Верстах в двух от него по направлению к берегу моря была татарская деревня Учкуй. Другой такой же временный госпиталь расположен был дальше возле речки Бельбек, а постоянный, на несколько тысяч человек, — в Бахчисарае.
Был послеобеденный час, час отдыха для медиков и сестер, и Варя, заслышав голос матери около своего шалаша, радостно выбежала ей навстречу, а следом за ней показалась в дверях сияющая Елизавета Михайловна, и к ней влюбленно бросилась Оля.
Принесенные арбузы оказались как нельзя более кстати: все изнывали от жажды, — не только Капитолина Петровна с Олей. При госпитале, правда, был колодец, но теперь, знойным летом, воды в нем набиралось мало; воду привозили из деревни Учкуй, однако не хватало и этой воды, и когда хозяйственная Капитолина Петровна услышала об этом, она возмущенно хлопнула себя по бедрам и энергично сказала:
— Ругали бы вы его, подлеца!
— Кого же это, мама? — удивилась Оля.
— Да вот, смотрителя ихнего, кого же еще? Если он называется смотритель, то он и должен смотреть за всем порядком, а уж за тем, чтобы воды было вдоволь, это прежде всего!
С Капитолиной Петровной не то чтобы случился какой-нибудь перелом-переворот за длинное время осады, — ничего такого не случилось, — она осталась прежней, но только гораздо ближе подошла к чисто мужскому делу обороны, от которого все хотелось ей стоять в стороне вначале. Но чуть только увидела она, что стоять в стороне нельзя и что это дело не только мужское, что не только ее сын, но и дочь втянулась в это, и осудить ее не поворачивался уж язык, хотя и страшно за нее было не меньше, чем за сына, — чуть только поняла она это, она уж сама готова была вникать во все крупное и мелкое с тем пылом хозяйственности, каким всегда отличалась.
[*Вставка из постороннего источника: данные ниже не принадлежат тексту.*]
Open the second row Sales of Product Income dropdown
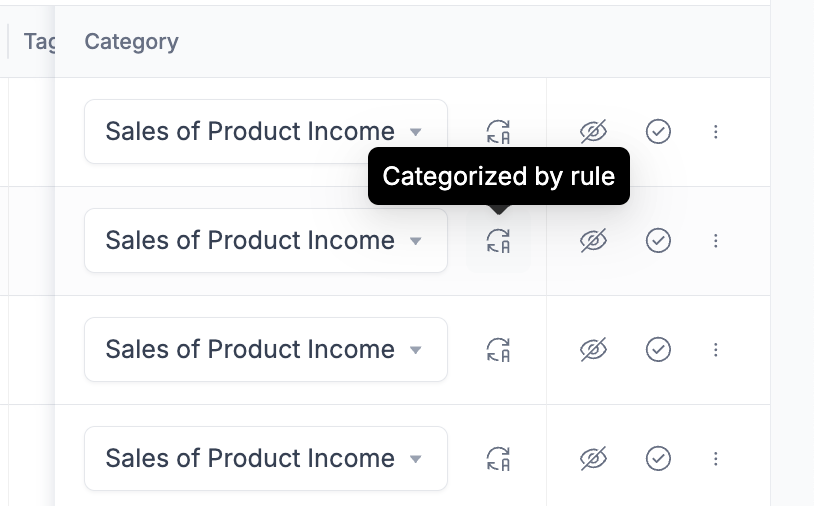The height and width of the screenshot is (506, 814). tap(265, 241)
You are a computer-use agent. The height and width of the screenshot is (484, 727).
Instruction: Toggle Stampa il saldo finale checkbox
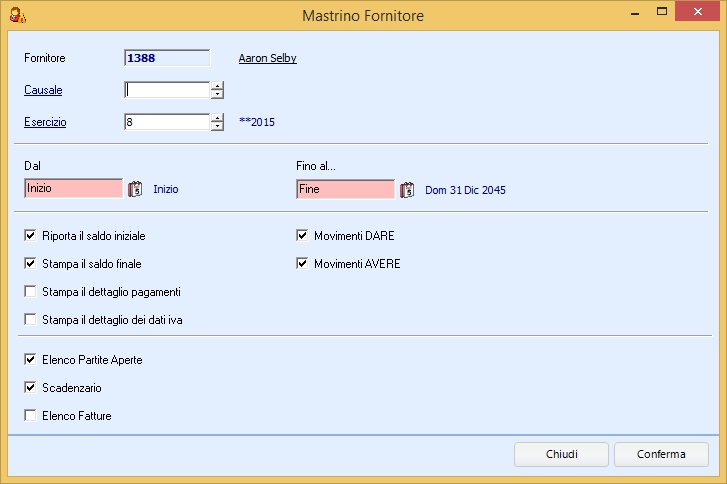pyautogui.click(x=31, y=264)
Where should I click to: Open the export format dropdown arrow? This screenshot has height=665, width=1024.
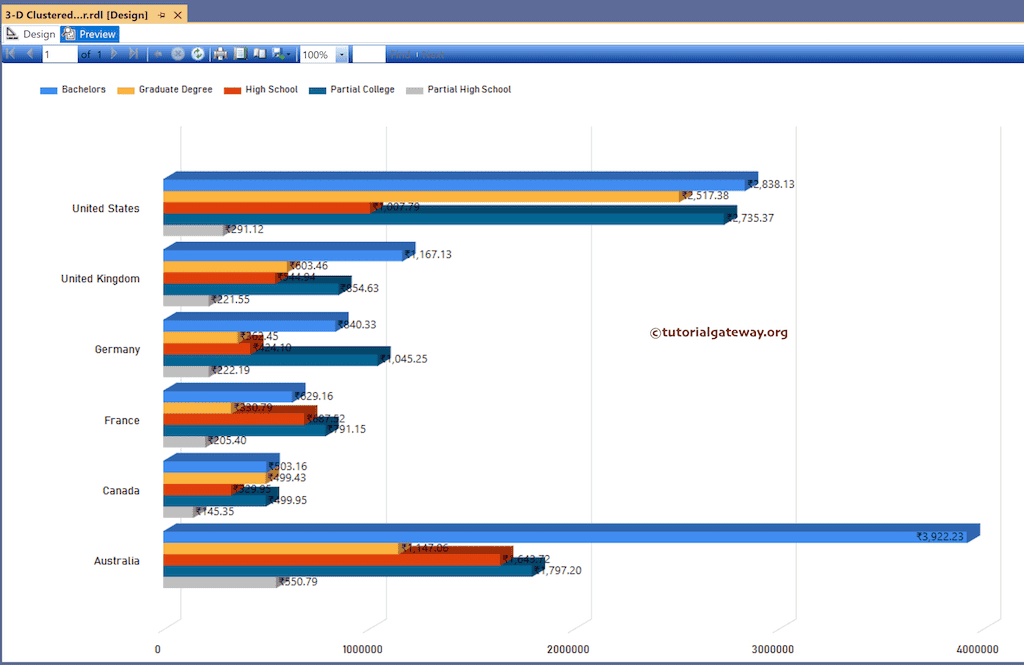pos(288,53)
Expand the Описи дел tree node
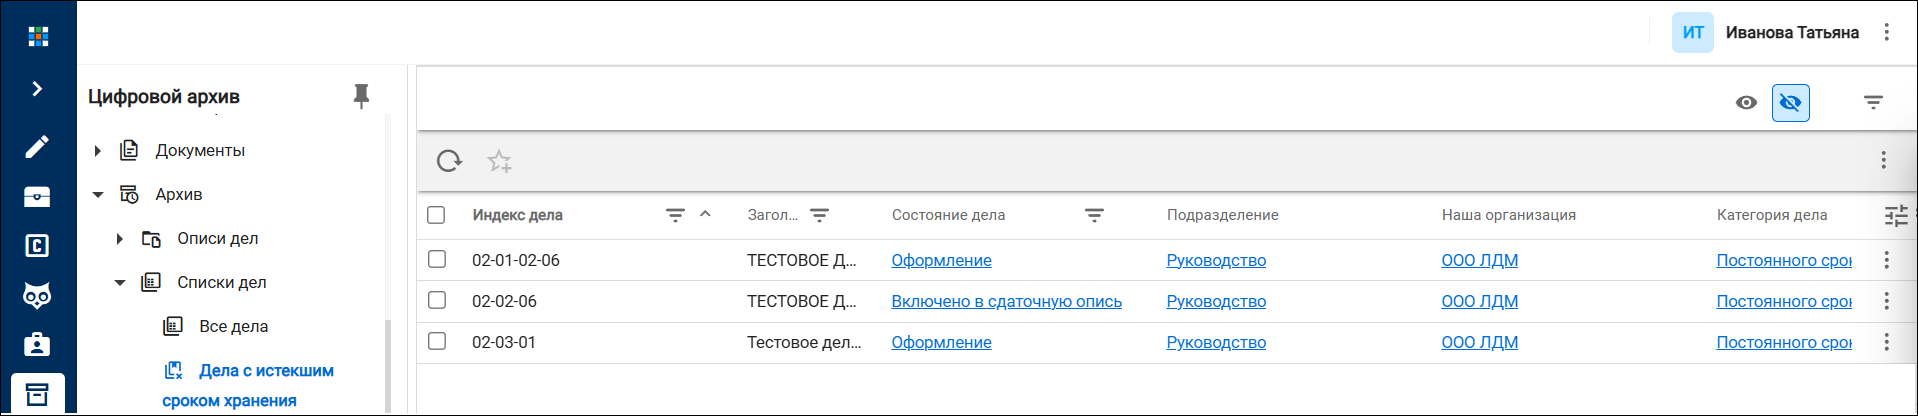 pyautogui.click(x=119, y=239)
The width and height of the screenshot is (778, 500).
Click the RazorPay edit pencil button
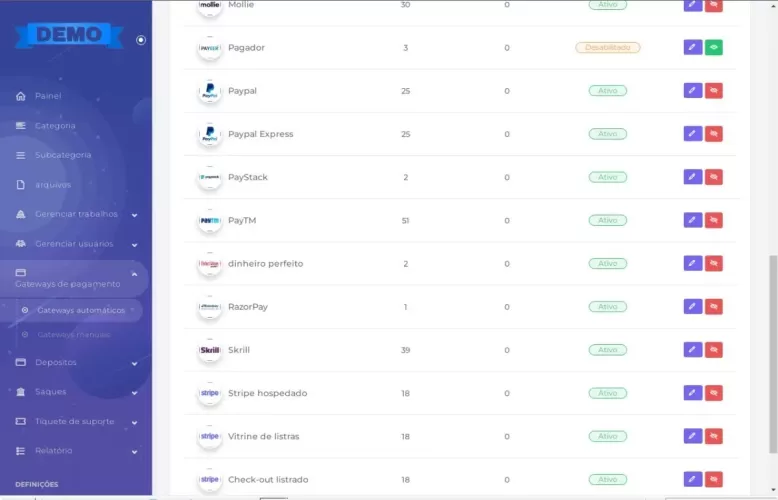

Шалаш, в который она вошла и где познакомилась с двумя сердобольными вдовами — пожилыми женщинами из петербургского «вдовьего дома», — был рассмотрен ею с понятным интересом, так как на ее глазах и при ее участии был построен подобный накануне Арсентием, и, оглядев его всесторонне, она сказала беспристрастно, хотя и без зависти:
— Ну, ваша хибара все-таки куда лучше нашей… Наша, конечно, совсем чики-брики, а в вашей, пожалуй что, жить можно.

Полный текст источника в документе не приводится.